En effet, c'est lui aussi un produit de luxe a la production complexe qui doit être consommé immédiatement, ce qui empêche son usage de manière aussi courante. Cette pâte verte que vous avez sur votre plateau, c'est tout simplement...du raifort. Une racine très utilisée en Europe centrale jusqu'en Alsace pour remplacer la moutarde (en tout cas avant que la moutarde de dijon ne se répande partout) qu'on colore en vert pour lui donner l'apparence du wasabi. Mais vous savez quoi ? Même si ça n'a pas le même goût parait-il, le raifort accompagne très bien les sushis et il serait dommage de s'en priver. Alors pour payer moins cher, achetez en directement.
Ingrédients
- 500 g de riz à sushi (vous pouvez bricoler avec du riz gluant thaï ou autre mais ce sera moins bon, j'ai essayé)
- 150 g de thon congelé
- 150 g de saumon congelé
- 50 g d'oeufs de saumon (facultatif)
- 1 avocat bien mûr
- 1 càc de raifort
- 4 petite pincées de gari (gingembre mariné)

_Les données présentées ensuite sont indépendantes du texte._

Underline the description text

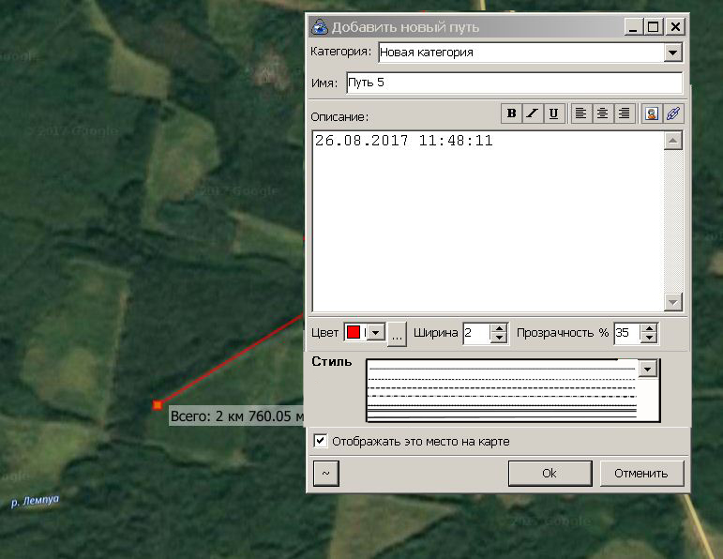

- 15 ml de sauce soja au dashi
- 1 càc rase de sel
- 1 càs rase de sucre
- 4 càs de vinaigre de riz (attention, si vous utilisez du "vinaigre a sushi" il est déja sucré et salé)
Réalisation
- Décongeler le poisson au frigo la veille.
- Cuire le riz dans une fois seulement son volume d'eau. Pour une tasse de riz, une tasse d'eau. C'est important.

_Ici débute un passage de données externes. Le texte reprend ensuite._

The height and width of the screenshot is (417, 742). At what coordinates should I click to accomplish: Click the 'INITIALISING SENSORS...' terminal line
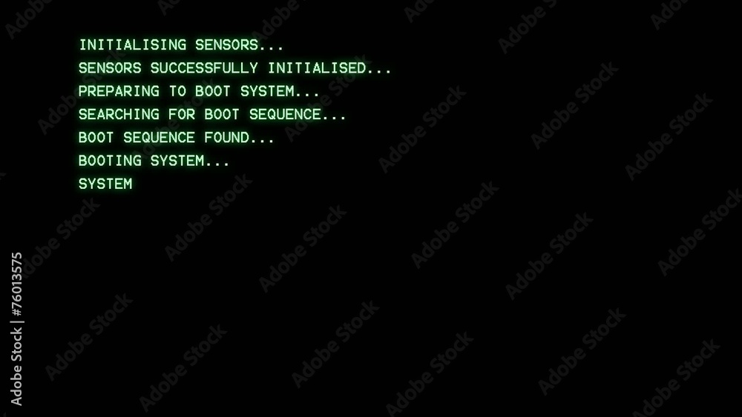(x=181, y=45)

- Une fois cuit, assaisonner avec les 4 cuillères à soupe de vinaigre de riz, la càs rase de sucre et la 1/2 càc de sel. Mélanger et laisser refroidir couvert d'un couvercle et/ou d'un torchon, directement dans un hangiri. C'est important de le faire quand le riz est encore chaud pour qu'il absorbe correctement le vinaigre.
- Une fois le riz froid, sortir le poisson du frigo. Le découper en tranches rectangulaires de pas plus de 5mm d'epaisseur. Mettre les chutes au frigo pour une éventuelle utilisation ultérieure.
- En fonction du service et de la presence d'un hangiri, servir le riz dans 4 bols (ou laisser dans le hangiri). Y rajouter les tranches de poisson en les disposant esthétiquement (mieux que moi, quoi).Trancher l'avocat en lamelles et le disposer également.
- Présenter avec les oeufs de saumon, le raifort râpé et le gari (que j'ai oublié alors que je l'avais acheté exprès), sans oublier la sauce soja au dashi dans une coupelle.
Je vous encourage à découper les tranches de manière plus propre que moi...
頂きます, Itadakimasu
Source : le site Comme Au Japon juste pour la préparation du riz vinaigré, parce que c'est très bien expliqué. Le reste, c'est juste du dressage. Ah, et oubliez la partie sur le lavage du riz.